▸ **WRITTEN EXERCISE**
Copy verbatim the lines of the data between the line containing "The image size is (661, 450)." and the line containing "[x=148, y=98]", inclusive.

▸ **EXTRACTED MATERIAL**
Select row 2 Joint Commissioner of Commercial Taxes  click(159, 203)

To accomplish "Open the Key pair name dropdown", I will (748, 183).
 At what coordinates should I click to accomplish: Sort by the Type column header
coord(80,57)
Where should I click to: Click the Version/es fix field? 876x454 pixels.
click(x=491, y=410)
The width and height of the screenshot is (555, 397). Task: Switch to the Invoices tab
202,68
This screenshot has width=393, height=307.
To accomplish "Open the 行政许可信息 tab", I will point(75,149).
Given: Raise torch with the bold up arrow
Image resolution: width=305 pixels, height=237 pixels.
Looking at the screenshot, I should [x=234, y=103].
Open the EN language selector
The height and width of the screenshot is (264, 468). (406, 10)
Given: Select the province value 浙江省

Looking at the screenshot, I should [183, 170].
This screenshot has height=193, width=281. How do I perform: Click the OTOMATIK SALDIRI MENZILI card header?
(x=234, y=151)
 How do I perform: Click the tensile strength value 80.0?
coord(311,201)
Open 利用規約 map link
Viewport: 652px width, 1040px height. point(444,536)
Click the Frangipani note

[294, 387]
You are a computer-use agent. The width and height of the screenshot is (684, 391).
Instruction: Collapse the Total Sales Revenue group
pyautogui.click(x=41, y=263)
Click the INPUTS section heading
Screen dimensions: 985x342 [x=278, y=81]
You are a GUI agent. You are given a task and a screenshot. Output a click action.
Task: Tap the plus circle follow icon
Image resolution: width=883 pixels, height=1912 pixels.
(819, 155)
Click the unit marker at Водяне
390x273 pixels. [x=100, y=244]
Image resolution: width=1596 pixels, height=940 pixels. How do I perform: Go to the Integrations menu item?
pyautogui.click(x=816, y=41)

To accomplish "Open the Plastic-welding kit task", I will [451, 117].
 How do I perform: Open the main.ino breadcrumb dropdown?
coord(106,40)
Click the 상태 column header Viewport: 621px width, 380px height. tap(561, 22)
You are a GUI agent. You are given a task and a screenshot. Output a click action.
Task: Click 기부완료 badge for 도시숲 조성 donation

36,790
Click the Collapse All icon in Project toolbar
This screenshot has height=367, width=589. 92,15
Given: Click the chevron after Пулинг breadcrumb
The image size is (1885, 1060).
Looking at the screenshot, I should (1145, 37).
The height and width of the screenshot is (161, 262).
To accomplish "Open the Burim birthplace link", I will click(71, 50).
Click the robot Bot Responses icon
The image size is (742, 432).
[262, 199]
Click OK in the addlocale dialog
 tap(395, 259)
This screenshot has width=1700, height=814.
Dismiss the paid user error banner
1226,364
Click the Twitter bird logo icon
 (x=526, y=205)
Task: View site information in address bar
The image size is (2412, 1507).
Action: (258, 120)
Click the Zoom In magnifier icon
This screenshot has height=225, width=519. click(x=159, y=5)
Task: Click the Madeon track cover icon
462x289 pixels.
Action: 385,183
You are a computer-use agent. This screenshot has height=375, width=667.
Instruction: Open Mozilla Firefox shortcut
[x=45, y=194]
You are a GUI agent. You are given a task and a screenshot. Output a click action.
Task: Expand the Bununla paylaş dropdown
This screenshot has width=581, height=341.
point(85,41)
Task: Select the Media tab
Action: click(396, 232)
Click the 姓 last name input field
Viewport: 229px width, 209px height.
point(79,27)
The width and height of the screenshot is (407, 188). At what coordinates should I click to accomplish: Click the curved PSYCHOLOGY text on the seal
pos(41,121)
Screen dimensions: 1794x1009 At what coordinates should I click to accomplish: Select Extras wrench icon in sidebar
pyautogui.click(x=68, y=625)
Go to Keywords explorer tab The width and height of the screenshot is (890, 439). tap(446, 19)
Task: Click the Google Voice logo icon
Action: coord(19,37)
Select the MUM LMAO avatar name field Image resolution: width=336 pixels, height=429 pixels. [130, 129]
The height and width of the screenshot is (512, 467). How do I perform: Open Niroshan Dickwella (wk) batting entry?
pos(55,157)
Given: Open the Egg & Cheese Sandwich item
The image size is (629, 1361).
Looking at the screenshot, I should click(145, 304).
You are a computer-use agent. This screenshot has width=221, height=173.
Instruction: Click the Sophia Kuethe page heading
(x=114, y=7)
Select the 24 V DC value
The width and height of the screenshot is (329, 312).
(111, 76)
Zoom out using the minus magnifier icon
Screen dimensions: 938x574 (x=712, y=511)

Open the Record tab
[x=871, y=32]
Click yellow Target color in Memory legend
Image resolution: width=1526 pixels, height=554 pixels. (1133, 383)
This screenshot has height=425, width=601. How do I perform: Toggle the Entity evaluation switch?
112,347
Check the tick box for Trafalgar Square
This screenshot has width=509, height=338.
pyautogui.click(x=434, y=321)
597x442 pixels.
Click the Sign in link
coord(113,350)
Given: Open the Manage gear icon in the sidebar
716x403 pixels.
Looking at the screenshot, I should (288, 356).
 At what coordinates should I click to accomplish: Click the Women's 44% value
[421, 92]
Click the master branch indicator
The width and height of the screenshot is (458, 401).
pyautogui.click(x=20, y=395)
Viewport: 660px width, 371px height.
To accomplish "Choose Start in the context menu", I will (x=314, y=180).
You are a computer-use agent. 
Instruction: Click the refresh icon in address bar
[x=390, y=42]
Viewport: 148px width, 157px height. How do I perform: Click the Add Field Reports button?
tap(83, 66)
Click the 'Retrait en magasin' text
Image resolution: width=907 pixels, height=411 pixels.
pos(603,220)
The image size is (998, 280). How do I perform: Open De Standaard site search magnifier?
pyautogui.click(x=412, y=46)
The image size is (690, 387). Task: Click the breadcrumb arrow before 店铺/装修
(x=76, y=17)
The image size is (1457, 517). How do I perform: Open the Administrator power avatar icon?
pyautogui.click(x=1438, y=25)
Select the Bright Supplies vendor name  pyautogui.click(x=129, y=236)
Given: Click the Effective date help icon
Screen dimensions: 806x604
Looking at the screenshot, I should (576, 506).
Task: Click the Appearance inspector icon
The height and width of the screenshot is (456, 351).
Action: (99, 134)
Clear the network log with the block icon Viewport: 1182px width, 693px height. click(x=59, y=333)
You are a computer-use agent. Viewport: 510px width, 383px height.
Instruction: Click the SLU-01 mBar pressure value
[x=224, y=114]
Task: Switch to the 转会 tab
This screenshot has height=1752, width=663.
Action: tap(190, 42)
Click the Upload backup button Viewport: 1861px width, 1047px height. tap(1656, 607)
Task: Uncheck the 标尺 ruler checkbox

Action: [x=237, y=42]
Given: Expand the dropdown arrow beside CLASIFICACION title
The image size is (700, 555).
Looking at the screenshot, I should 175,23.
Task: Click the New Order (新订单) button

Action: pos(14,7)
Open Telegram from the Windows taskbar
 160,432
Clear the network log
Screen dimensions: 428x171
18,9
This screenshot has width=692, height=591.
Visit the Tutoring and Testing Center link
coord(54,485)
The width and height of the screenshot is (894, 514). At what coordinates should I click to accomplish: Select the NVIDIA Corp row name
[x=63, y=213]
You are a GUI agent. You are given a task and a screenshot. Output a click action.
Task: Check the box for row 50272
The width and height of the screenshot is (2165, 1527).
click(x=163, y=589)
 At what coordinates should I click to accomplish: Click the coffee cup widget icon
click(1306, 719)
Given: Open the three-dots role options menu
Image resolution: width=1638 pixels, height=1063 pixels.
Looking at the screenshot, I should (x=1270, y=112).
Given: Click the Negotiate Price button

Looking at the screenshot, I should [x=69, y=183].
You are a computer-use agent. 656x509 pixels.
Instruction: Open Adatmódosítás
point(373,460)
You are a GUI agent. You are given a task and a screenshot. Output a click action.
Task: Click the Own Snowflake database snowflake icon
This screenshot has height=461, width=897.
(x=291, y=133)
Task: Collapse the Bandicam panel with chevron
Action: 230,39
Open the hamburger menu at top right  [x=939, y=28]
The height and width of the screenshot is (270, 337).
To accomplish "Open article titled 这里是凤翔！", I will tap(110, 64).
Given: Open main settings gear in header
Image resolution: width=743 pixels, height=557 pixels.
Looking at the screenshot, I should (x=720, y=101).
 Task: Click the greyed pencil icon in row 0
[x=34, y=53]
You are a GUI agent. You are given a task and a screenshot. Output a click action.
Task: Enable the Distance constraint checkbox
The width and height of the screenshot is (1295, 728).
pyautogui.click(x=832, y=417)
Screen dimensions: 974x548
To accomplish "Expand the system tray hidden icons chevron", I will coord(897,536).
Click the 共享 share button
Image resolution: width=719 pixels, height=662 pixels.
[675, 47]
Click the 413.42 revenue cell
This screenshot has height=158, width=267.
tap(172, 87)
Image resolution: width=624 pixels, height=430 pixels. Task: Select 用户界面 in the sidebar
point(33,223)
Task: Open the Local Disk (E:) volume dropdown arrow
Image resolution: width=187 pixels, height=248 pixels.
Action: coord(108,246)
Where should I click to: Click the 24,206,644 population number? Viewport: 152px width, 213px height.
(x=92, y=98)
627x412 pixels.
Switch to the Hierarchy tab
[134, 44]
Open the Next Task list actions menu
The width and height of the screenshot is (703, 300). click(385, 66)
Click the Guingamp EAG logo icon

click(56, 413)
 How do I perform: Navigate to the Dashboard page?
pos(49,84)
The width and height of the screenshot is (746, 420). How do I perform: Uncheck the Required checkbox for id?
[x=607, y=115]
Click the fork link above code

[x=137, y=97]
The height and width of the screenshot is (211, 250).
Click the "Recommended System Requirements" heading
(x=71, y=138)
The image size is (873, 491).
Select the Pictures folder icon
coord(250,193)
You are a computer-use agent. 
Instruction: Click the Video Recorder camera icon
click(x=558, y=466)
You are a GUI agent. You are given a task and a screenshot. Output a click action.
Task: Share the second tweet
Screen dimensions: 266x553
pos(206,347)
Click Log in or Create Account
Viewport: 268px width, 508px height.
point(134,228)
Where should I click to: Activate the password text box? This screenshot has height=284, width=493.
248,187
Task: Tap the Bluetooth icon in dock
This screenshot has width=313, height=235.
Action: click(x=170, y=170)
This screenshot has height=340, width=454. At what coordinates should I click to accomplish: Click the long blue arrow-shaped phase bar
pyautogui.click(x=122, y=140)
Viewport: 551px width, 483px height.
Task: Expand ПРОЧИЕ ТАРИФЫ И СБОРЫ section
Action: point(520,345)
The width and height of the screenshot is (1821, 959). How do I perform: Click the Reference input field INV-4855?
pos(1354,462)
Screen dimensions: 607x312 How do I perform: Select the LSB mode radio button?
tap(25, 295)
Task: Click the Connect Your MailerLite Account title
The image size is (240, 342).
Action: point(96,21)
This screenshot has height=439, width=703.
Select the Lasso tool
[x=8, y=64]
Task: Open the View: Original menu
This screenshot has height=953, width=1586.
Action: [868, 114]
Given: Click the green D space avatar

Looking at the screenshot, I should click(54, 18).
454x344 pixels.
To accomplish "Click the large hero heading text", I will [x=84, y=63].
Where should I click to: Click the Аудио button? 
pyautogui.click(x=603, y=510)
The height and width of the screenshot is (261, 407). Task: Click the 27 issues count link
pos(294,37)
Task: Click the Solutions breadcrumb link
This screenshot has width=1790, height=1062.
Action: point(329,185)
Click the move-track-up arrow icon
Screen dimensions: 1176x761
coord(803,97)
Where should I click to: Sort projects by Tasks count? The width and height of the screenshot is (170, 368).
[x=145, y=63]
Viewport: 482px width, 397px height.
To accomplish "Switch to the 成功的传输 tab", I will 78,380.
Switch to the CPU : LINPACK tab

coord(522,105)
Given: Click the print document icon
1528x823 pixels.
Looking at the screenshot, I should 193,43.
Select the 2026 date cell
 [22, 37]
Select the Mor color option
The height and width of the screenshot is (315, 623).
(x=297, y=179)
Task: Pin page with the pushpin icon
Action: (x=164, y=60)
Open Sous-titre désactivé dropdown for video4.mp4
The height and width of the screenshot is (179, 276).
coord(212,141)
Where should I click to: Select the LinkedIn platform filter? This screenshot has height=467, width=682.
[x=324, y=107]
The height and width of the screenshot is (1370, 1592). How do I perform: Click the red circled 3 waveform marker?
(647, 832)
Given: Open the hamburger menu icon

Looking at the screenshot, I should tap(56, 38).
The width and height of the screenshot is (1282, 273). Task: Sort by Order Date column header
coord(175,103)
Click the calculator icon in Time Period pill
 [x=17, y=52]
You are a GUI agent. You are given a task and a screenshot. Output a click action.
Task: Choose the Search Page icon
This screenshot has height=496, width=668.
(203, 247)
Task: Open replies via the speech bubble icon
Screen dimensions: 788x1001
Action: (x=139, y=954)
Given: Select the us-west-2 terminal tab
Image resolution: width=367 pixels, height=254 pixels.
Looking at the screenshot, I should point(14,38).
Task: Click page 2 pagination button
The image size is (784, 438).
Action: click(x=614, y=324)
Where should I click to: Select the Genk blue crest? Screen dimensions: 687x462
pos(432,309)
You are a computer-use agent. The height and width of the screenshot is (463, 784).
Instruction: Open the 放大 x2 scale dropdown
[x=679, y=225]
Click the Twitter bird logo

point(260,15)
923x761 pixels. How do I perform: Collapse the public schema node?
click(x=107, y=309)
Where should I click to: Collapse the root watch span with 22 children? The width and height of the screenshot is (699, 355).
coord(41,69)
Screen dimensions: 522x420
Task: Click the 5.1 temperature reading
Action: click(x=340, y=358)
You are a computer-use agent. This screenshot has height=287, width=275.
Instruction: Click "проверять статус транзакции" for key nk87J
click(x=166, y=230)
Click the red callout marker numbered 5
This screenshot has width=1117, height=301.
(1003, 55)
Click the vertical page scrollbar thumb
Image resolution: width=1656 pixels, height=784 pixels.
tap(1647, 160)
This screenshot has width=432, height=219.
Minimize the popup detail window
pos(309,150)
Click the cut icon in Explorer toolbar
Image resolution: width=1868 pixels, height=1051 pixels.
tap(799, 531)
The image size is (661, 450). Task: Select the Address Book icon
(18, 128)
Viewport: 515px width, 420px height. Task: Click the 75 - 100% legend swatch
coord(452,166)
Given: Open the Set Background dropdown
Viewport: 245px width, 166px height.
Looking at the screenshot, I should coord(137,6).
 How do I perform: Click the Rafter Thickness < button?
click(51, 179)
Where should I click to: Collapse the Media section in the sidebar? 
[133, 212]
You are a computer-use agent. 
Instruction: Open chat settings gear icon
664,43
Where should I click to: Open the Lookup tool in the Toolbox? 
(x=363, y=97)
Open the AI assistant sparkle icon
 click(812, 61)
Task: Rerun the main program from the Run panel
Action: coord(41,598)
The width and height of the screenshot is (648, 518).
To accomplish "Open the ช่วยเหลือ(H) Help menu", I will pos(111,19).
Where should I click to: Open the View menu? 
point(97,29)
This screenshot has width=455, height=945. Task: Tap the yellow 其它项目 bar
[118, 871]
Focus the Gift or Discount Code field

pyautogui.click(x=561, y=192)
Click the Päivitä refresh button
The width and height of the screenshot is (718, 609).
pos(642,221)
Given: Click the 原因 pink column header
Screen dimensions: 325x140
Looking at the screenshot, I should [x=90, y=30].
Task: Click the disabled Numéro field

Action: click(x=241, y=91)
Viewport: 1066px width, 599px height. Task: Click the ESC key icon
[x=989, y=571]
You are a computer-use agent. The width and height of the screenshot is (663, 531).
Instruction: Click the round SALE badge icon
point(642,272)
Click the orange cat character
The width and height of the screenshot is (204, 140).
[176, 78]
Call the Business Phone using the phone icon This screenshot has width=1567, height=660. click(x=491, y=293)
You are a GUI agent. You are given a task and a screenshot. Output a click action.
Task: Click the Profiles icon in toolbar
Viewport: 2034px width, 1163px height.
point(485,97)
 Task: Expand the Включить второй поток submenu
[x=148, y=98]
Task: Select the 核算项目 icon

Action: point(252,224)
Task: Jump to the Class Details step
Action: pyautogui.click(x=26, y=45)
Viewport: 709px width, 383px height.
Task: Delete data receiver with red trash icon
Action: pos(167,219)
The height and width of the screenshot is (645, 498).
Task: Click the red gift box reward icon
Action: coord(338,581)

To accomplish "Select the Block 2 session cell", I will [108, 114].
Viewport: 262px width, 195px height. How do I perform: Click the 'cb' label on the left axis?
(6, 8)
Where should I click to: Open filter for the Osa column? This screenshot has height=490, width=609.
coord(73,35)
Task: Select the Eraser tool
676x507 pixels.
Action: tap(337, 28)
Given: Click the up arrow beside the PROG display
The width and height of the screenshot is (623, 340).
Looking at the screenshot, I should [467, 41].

▸ **ANSWER FOR THIS EXERCISE**
The image size is (661, 450). Task: Select the Address Book icon
(18, 128)
Viewport: 515px width, 420px height. Task: Click the 75 - 100% legend swatch
coord(452,166)
Given: Open the Set Background dropdown
Viewport: 245px width, 166px height.
Looking at the screenshot, I should coord(137,6).
 How do I perform: Click the Rafter Thickness < button?
click(51, 179)
Where should I click to: Collapse the Media section in the sidebar? 
[133, 212]
You are a computer-use agent. 
Instruction: Open chat settings gear icon
664,43
Where should I click to: Open the Lookup tool in the Toolbox? 
(x=363, y=97)
Open the AI assistant sparkle icon
 click(812, 61)
Task: Rerun the main program from the Run panel
Action: coord(41,598)
The width and height of the screenshot is (648, 518).
To accomplish "Open the ช่วยเหลือ(H) Help menu", I will pos(111,19).
Where should I click to: Open the View menu? 
point(97,29)
This screenshot has width=455, height=945. Task: Tap the yellow 其它项目 bar
[118, 871]
Focus the Gift or Discount Code field

pyautogui.click(x=561, y=192)
Click the Päivitä refresh button
The width and height of the screenshot is (718, 609).
pos(642,221)
Given: Click the 原因 pink column header
Screen dimensions: 325x140
Looking at the screenshot, I should [x=90, y=30].
Task: Click the disabled Numéro field

Action: click(x=241, y=91)
Viewport: 1066px width, 599px height. Task: Click the ESC key icon
[x=989, y=571]
You are a computer-use agent. The width and height of the screenshot is (663, 531).
Instruction: Click the round SALE badge icon
point(642,272)
Click the orange cat character
The width and height of the screenshot is (204, 140).
[176, 78]
Call the Business Phone using the phone icon This screenshot has width=1567, height=660. click(x=491, y=293)
You are a GUI agent. You are given a task and a screenshot. Output a click action.
Task: Click the Profiles icon in toolbar
Viewport: 2034px width, 1163px height.
point(485,97)
 Task: Expand the Включить второй поток submenu
[x=148, y=98]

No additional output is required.